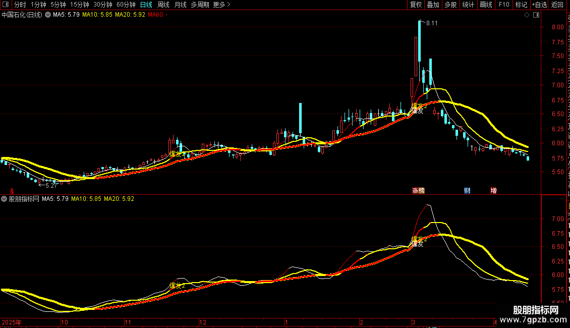The image size is (570, 328).
Task: Switch to 分时 intraday view
Action: tap(20, 5)
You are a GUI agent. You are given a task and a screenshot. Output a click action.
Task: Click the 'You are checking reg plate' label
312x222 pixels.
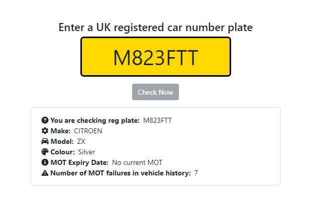tap(95, 120)
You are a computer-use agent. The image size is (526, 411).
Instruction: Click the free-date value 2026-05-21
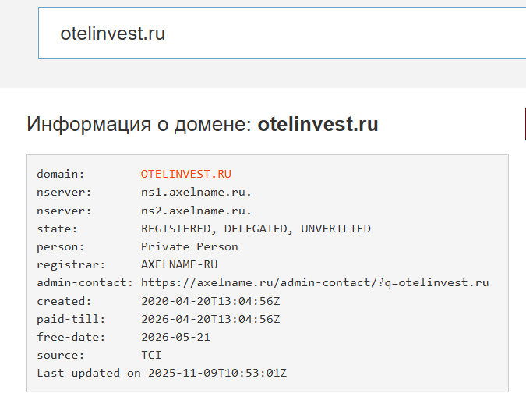175,337
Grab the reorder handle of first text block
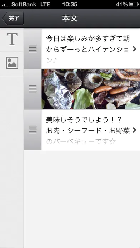This screenshot has width=140, height=248. pos(33,48)
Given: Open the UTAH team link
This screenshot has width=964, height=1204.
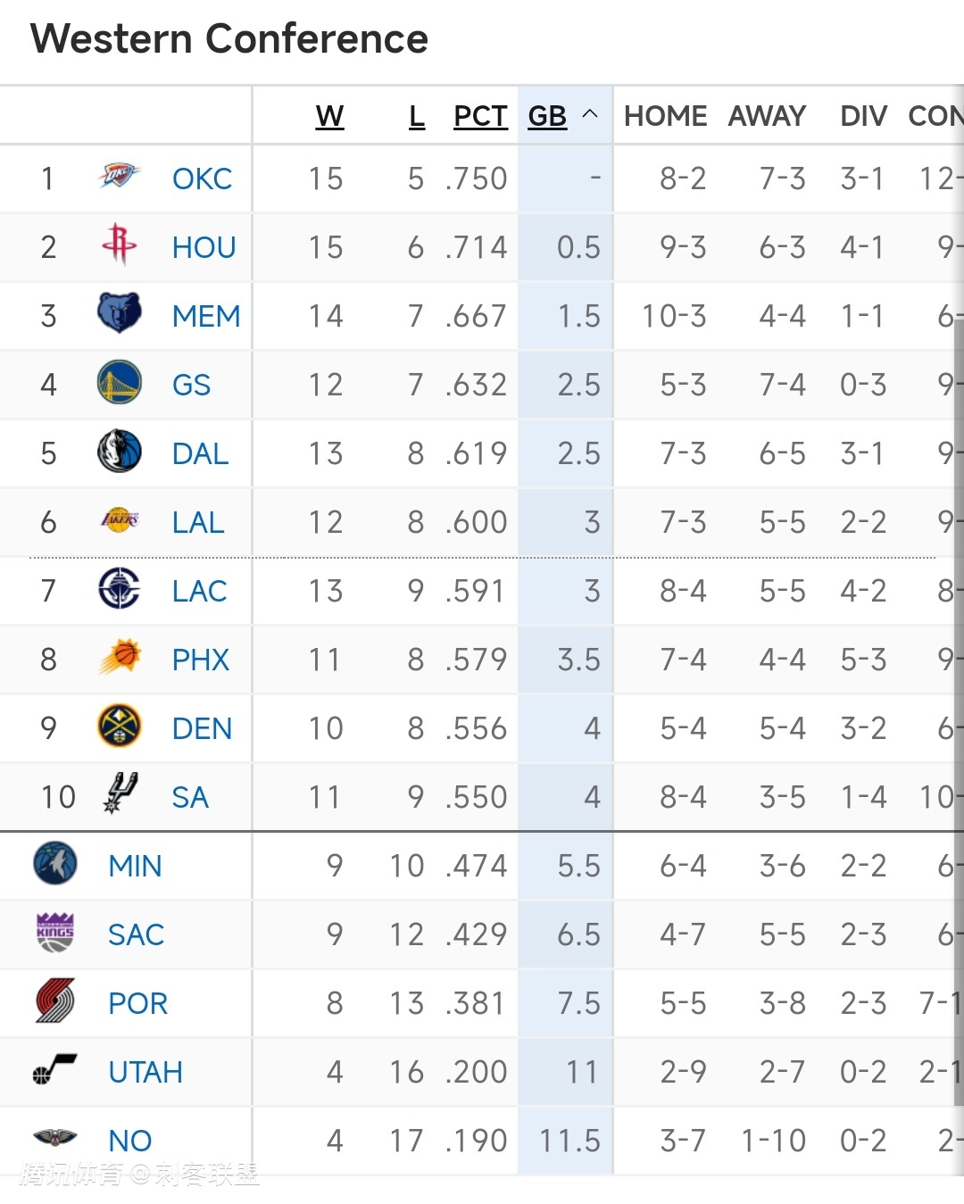Looking at the screenshot, I should click(145, 1072).
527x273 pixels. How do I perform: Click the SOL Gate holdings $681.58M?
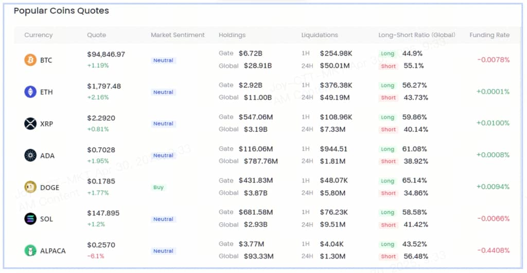(256, 212)
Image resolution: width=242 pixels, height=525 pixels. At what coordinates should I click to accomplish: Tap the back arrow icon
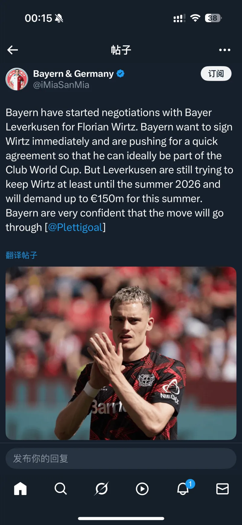point(13,50)
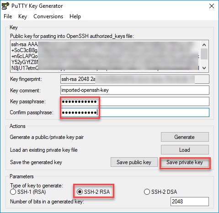Click the Generate button
The image size is (219, 213).
(185, 137)
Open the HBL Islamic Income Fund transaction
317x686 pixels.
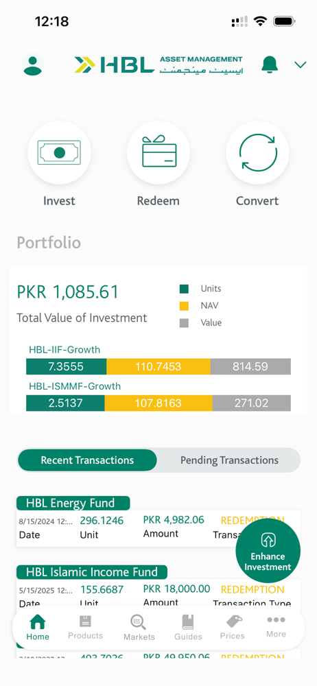[159, 587]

*****

— Your task —
Put the records into a Markdown table with the columns Row and Line, starting with the first line of the records and going on through the line that contains "Looking at the", both included. Leave out blank lines and the pictures.

— Task solution —
| Row | Line |
|---|---|
| 1 | The image size is (570, 328). |
| 2 | Task: Switch to 分时 intraday view |
| 3 | Action: tap(20, 5) |
| 4 | You are a GUI agent. You are given a task and a screenshot. Output a click action. |
| 5 | Task: Click the 'You are checking reg plate' label |
| 6 | 312x222 pixels. |
| 7 | tap(95, 120) |
| 8 | You are a computer-use agent. The image size is (526, 411). |
| 9 | Instruction: Click the free-date value 2026-05-21 |
| 10 | 175,337 |
| 11 | Grab the reorder handle of first text block |
| 12 | This screenshot has width=140, height=248. pos(33,48) |
| 13 | Given: Open the UTAH team link |
| 14 | This screenshot has width=964, height=1204. |
| 15 | Looking at the screenshot, I should click(145, 1072). |